→ Task statement
Skip the pictures. Give all the data again exactly.

→ Records shown
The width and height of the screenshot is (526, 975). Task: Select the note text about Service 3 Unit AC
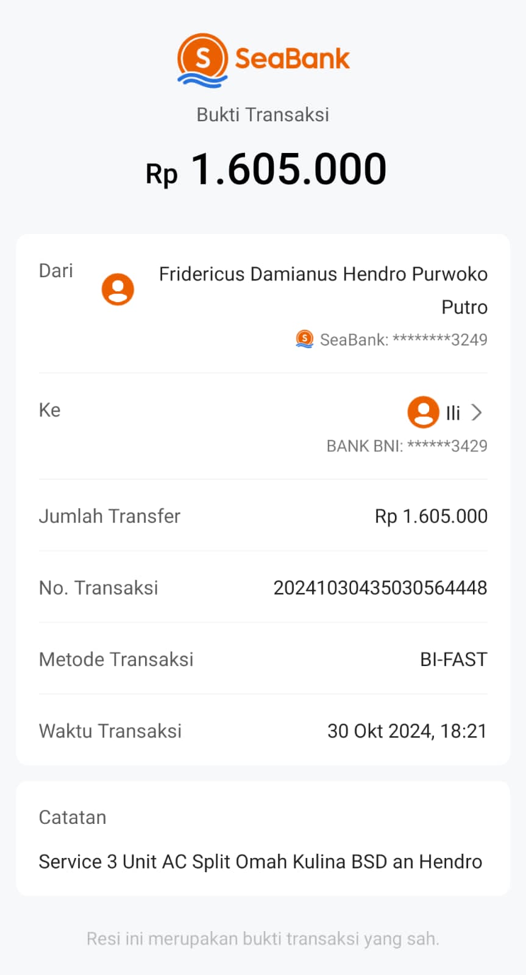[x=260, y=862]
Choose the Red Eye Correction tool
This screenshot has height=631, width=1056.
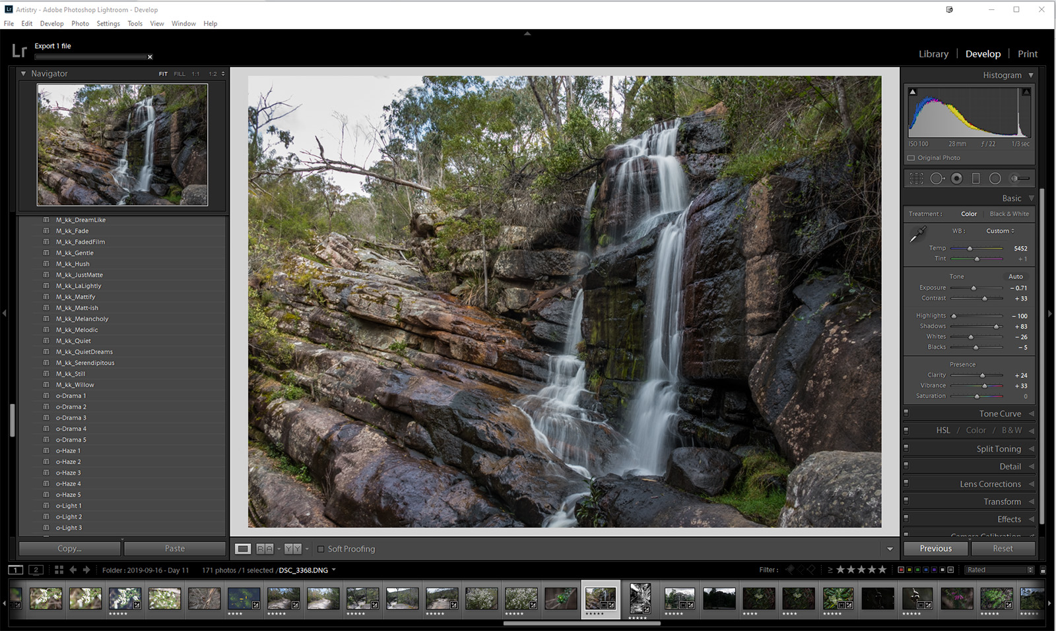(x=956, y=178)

→ Answer
The width and height of the screenshot is (526, 975). Task: Select the note text about Service 3 Unit AC
[x=260, y=862]
Choose the Red Eye Correction tool
This screenshot has height=631, width=1056.
(x=956, y=178)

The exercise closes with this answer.